I understand the perspective. In my mind, we’re still enjoying awesome fishing. Maybe because I’m an outsider to some extent not having grown up here, I have a different frame of reference. When I got here from the Pacific Northwest in the early 90’s, I didn’t fish that much and when I did, I wasn’t very skilled at doing it. Now that I’ve developed the skills and acquired the right tools to have success most times out, it’s all good to me. I rarely caught fish growing up that pulled drag. To me, a halfie in the kelp pulling on bass with a shot at yellowtail is just as awesome as hooking into a big bluefin.
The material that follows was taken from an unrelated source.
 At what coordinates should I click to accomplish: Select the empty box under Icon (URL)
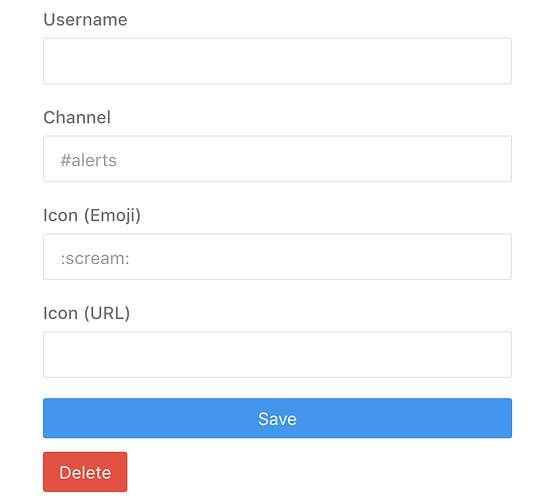(277, 354)
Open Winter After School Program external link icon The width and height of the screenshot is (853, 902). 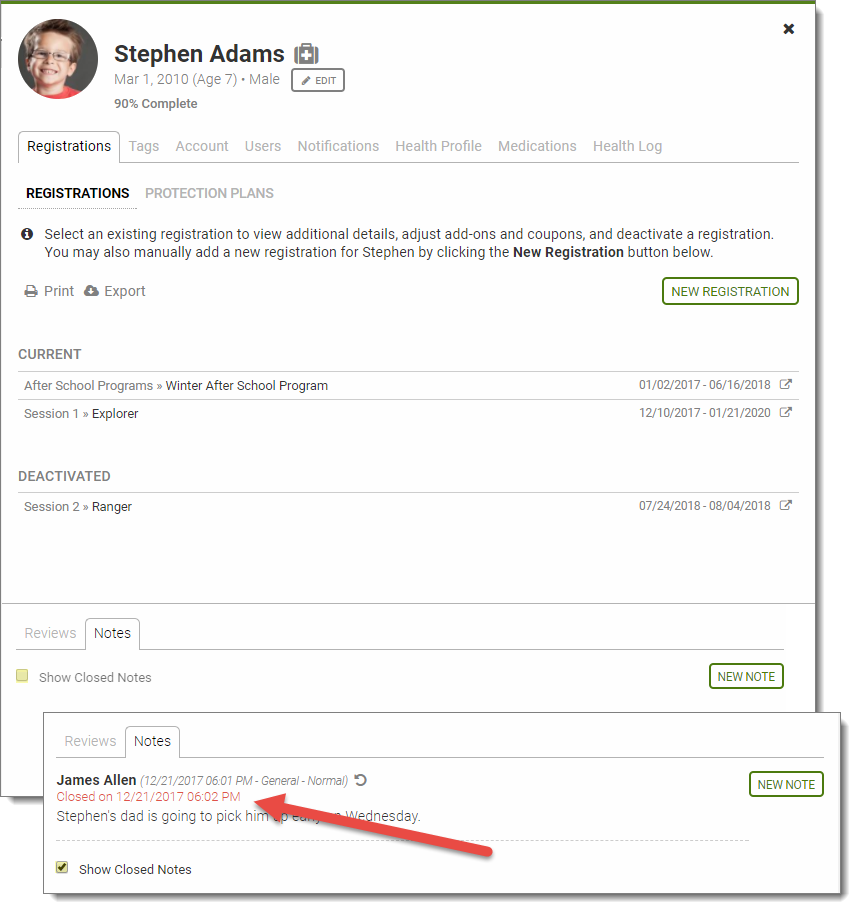point(786,385)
I’ve lived in and traveled to other parts of the country. There isn’t the diversity of fish, fishing environments, and myriad open party boat choices that we take for granted here. There are few places on earth where one can pay a fraction of the cost of renting a whole boat and crew for the day to get in on the fun. No other place has the live bait fishery we have as well. In other places, if you don’t have the scratch to drop a couple grand (or at least have some well off friends to share that cost with), or the resources to maintain and operate your own rig…well then you’re just sh*t out of luck to get on the ocean for a day of fishing.
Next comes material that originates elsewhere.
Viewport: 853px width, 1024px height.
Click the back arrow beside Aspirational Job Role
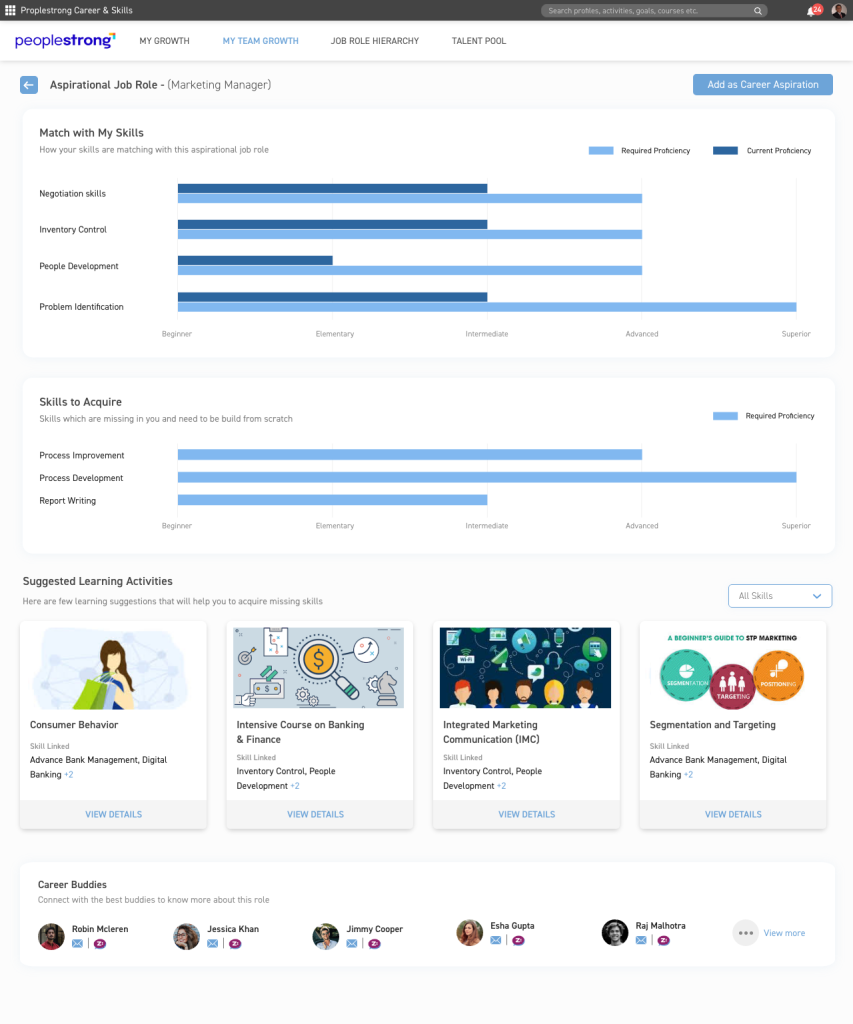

I feel extremely fortunate to live here in Southern California and enjoy the salty lifestyle we lead.
That said, I don’t totally dismiss the El Nino anglers either. The long term health of sportfishing requires new blood. I think after 3 years of El Nino though – going on more trips than “normal”, and buying new gear to play on the field of the expanded fishing opportunities – a lot of folks are just tapped out. Real life catches up with reel life. Other obligations compete for share of wallet. Spouses and significant others might be holding the purse strings a little tighter for fishing. There’s a new calculus in play. If you don’t come home with fresh yellowtail AND there isn’t money to take the family out to dinner…you’re going to hear about it. Who wants that?
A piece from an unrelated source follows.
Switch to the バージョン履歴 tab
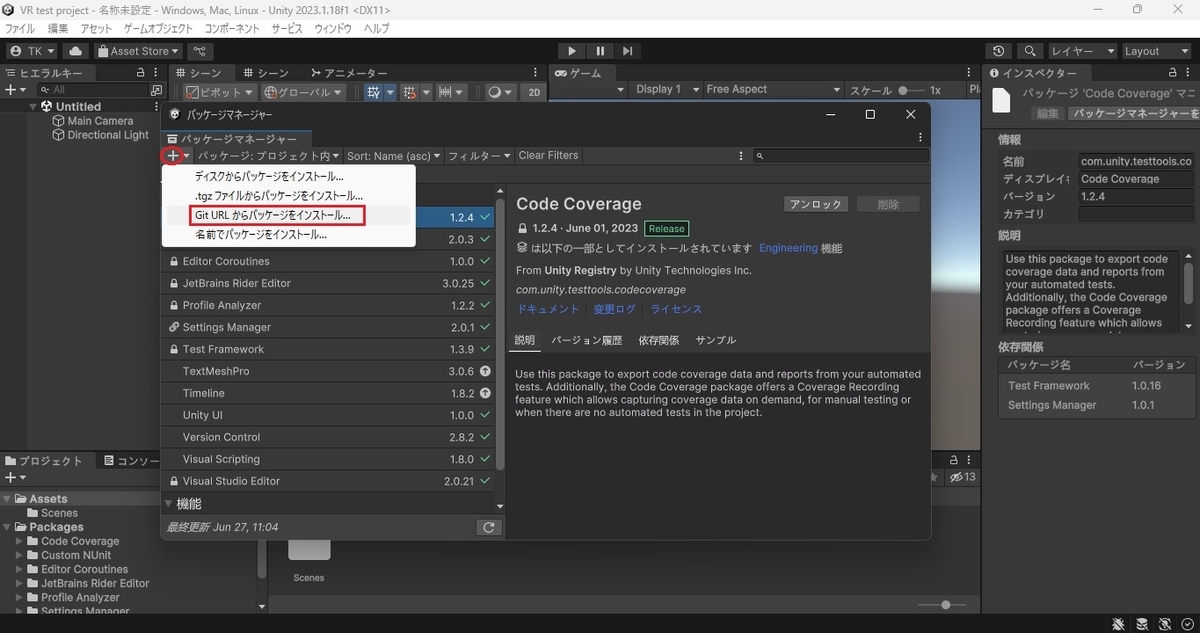Viewport: 1200px width, 633px height. click(587, 340)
So where does that leave us?
For starters, I think everyone needs to take a step back, take a look in the mirror and take some responsibility for trying to improve the current tension. Captains and crews need to understand the new calculus and take ownership of providing the best possible angling experience for everyone that steps on a boat. Untangling lines and gaffing fish aren’t the limit of your role. Teach. If the load is light, take the time to go the extra mile and show people how pick a good bait and flyline it out. Have fun!
Show the people on the boat how to have fun. For the saltier of us on the boat, instead of just avoiding the newbs (and I’m as guilty as you are), show them how you are rigged up. Explain why it works better than a dropper loop. And for those of you new to the scene, realize that there is joy in fishing that doesn’t start with catching yellowtail. Fish more halfies. Learn from the everyone you can. Get better at casting. Learn what to look for on the water and what it means for fishing. Then when you get into a good opportunity, you’ll be positioned to really capitalize on it.
We’re all in this together. Good luck if you get out there!